A ONG Anistia Internacional chamou a atenção para os abusos na repressão dos protestos, dizendo em um comunicado que o “uso excessivo da força não é necessário” nesse caso, uma vez que as manifestações têm sido pacíficas.

A OEA (Organização dos Estados Americanos) afirmou que enviará uma missão na semana que vem a Lima, a pedido do novo governo peruano, para avaliar a situação de tensão social e política que vive o país.

Na quarta-feira (11), a OEA pediu que o Tribunal Constitucional do Peru se pronunciasse sobre a legalidade do processo contra Vizcarra. Em comunicado, afirmou que “reitera que compete ao Tribunal Constitucional do Peru pronunciar-se sobre a legalidade e a legitimidade das decisões institucionais adotadas”.

Solicitou também que sejam garantidas as condições para as eleições presidenciais convocadas para 11 de abril do ano que vem.

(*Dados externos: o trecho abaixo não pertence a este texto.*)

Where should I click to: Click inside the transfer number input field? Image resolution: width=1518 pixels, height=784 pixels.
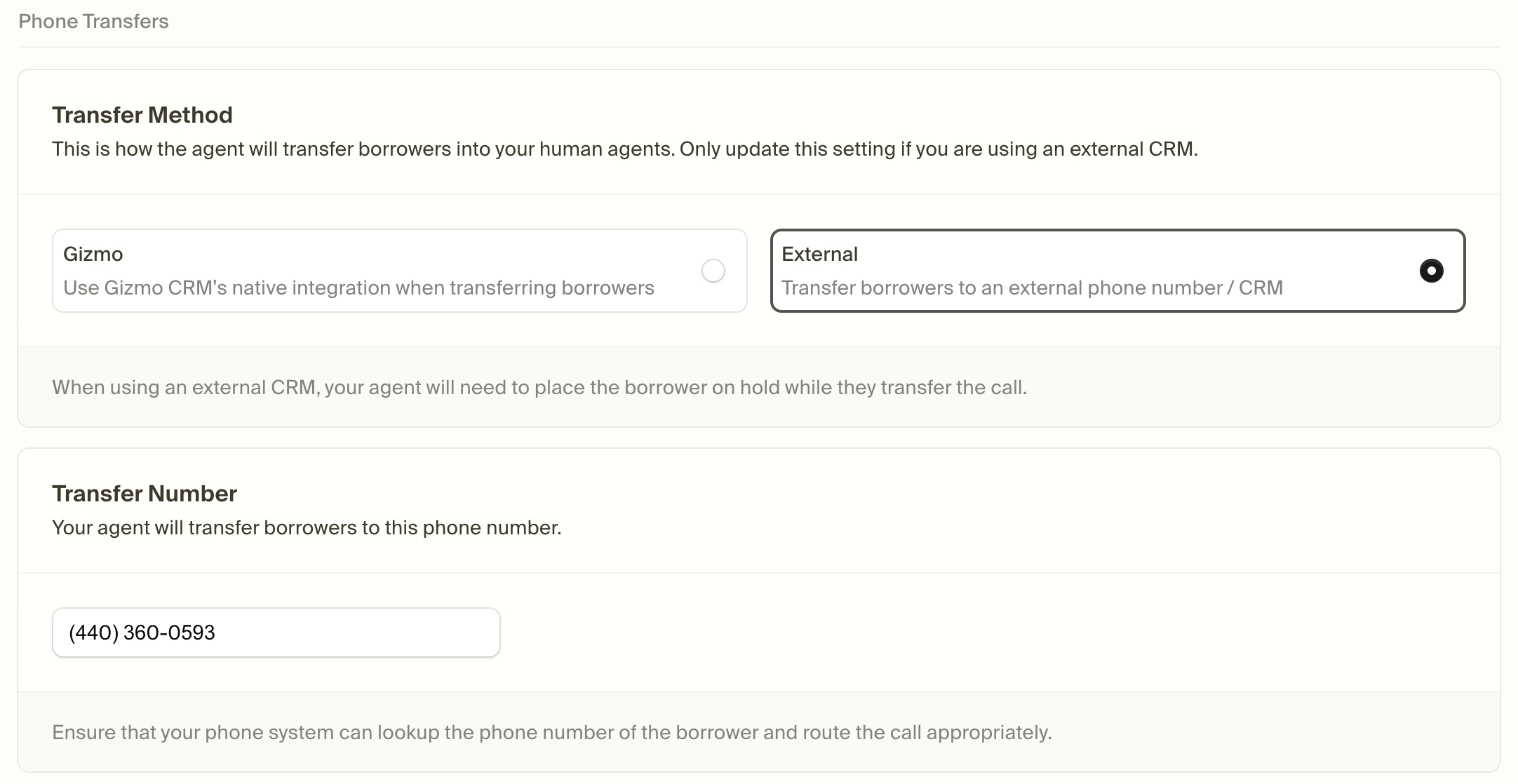pyautogui.click(x=276, y=632)
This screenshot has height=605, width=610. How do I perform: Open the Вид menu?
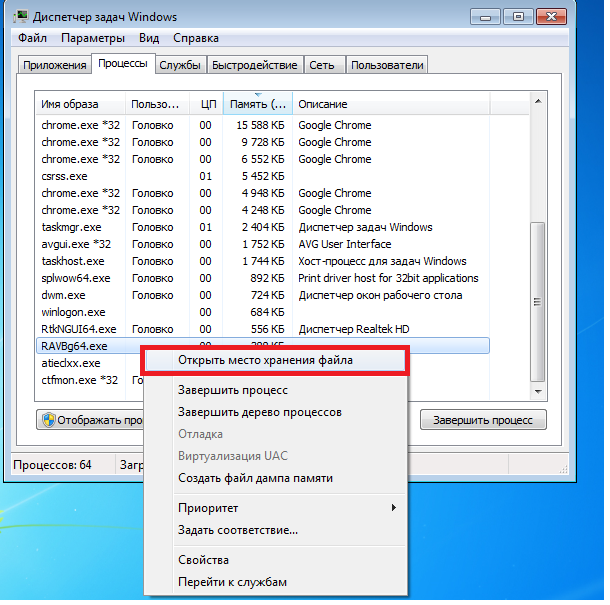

As pesquisas de intenção de voto mostram que a maior porcentagem corresponde aos que não têm preferência por nenhum candidato. Segundo levantamento do Instituto de Estudos Peruanos, essa opção é escolhida por 27% dos eleitores. Em segundo lugar está o ex-jogador de futebol George Forsyth, prefeito da cidade de La Victoria (23%). Depois dele vêm a esquerdista Verónika Mendoza (9,15%) e Keiko Fujimori (8%), filha do ex-presidente Alberto Fujimori (1990-2000).

A atual instabilidade política começou a se desenhar com as eleições de 2016. O pleito terminou com uma vitória apertada de Pedro Pablo Kuczynski ante Keiko Fujimori, líder do partido Força Popular.
Desde o começo de sua gestão, PPK, como ele é conhecido, teve dificuldades para governar, porque o Congresso tinha uma maioria fujimorista determinada a colocar obstáculos à sua governabilidade.

Depois de uma sequência de afastamentos de ministros e do primeiro-ministro, a bancada fujimorista começou a propor a destituição do próprio PPK devido à então suposta ligação dele com o escândalo da Odebrecht -hoje, PPK está em prisão domiciliar e enfrenta processo devido ao caso.
PPK se livrou da primeira moção de vacância ao prometer um indulto a Fujimori, preso por corrupção e por crimes de lesa humanidade, perdão que depois foi revertido pela Justiça.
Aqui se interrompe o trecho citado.